I will assume you are familiar with homotopies between continuous maps. If not, I suggest you try to understand that concept first and then try to understand this analogy.

To talk about the analogy let $X,Y$ be topological spaces and $f,g\colon X\to Y$ continuous maps. Let $F\colon X\times I\to Y$ be an homotopy between them, that is a continuous map such that $F|_{X\times \{ 0\}}=f$ and $F|_{X\times \{ 1\}}=g$.

1. In the analogy, just as before we had $X\times I$ as the domain of our homotopy $F$, now we will have $C\times \mathbb{2}$ as the domain of our "homotopy-functor" $H$.

2. This means precisely what is written in the diagram below, and the word restricts is justified precisely by this analogy, in which $F$ does really restrict to $f$ on $X\times \{ 0\}$ and to $g$ on $X\times \{ 1\}$. Note that in the topological case you can also express this with a very similar diagram, namely using bottom and top inclusions $i_{0},i_{1}\colon X \to X\times I$.
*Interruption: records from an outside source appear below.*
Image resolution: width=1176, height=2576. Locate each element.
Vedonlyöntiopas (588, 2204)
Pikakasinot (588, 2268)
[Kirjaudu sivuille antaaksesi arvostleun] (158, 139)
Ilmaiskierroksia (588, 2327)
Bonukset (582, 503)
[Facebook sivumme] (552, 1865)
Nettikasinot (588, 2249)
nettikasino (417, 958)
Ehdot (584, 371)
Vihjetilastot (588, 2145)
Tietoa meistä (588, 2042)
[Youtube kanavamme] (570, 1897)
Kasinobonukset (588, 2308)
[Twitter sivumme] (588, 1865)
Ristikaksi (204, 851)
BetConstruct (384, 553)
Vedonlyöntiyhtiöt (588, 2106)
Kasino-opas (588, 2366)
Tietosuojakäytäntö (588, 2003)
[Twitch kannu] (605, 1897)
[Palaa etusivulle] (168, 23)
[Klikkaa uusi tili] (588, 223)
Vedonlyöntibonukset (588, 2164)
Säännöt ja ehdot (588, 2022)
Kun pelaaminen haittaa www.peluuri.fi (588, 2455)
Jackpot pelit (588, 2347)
3. The bijection is a nice and easy exercise that I don't want to spoil. Just write down what everything is and you will see how to assign to each natural transformation $\alpha$ such a functor $H$ and vice versa. Hints: objects are easy. For morphisms, note that there are 3 cases: $f\times \rightarrow$, $f\times id_{0}$ or $f\times id_{1}$ for some morphism $f$ in $C$. The last two cases are easy because you know that they must be the corresponding functor $F$ or $G$. For the first case use (resp. define) the natural transformation through its component at the domain of $f$ and then compose with the morphism corresponding to the naturality condition. To make it more intuitive, think of the map $f\times \rightarrow \colon (c_{1},0) \to (c_{2},1)$ as the composition $$(c_{1},0)\to (c_{1},1) \to (c_{2},1)$$

• Thanks for the Homotopy analogy! I didn't think about it that way. But now it makes sense.
– cbro
Commented Apr 9, 2018 at 4:04

I see that this question has an already accepted answer, nevertheless allow me to add something here.

1. What does "$H$ restricts along $i_0$ and $i_1$ to the functors $F$ and $G$" mean?

It means that the composites $H \circ i_0$ and $H \circ i_1$ are equal to $F$ and $G$ respectively (that is the two triangles in the diagram commutes).

1. Why do we need $C \times 2$ as the domain of functor $H$?

That is probably the hardest point to answer. Observe that if the $H$ restricts to $F$ and $G$ through the $i_j$'s then for each object $c \in C$ you have the morphism $$(c,0) \longrightarrow (c,1)$$ whose image through $H$ provide you with a morphism $$F(c)=H(c,0) \longrightarrow H(c,1)=G(c)$$ whose source and target coincie with those of the $c$-component of a natural transformation.

On the other hand for every $f \in C[c,c']$ you have a commutative square $$\require{AMScd}\begin{CD} (c,0) @>>> (c,1) \\ @V(f,\text{id}_0)VV @VV(f,\text{id}_1)V \\ (c',0) @>>> (c',1) \end{CD}$$ This square is send via $H$ into the square $$\begin{CD} F(c)=H(c,0) @>>> H(c,1)=G(c) \\ @V{F(f)=H(f,\text{id}_0)}VV @VV{H(f,\text{id}_1)=G(f)}V \\ F(c')=H(c',0) @>>> H(c',1)=G(c') \end{CD}$$ which is a naturality square.

So as you can see the images of the morphisms $(c,0) \to (c,1)$ via $H$ forms the components if natural transformations. This happens because $C \times 2$ has enough structure to build the above mentioned square.

Of course there is a deeper reason for why this works, namely that $2$ is the classifying object for the morphisms of a category, that means that there is a natural bijection between functors from $2$ in a category $C$ and morphisms of $C$. But that is a story for another day.

At this point I hope that the answer to

1. How do we get a bijection between a natural transformation and functor $H$ can be easily guessed.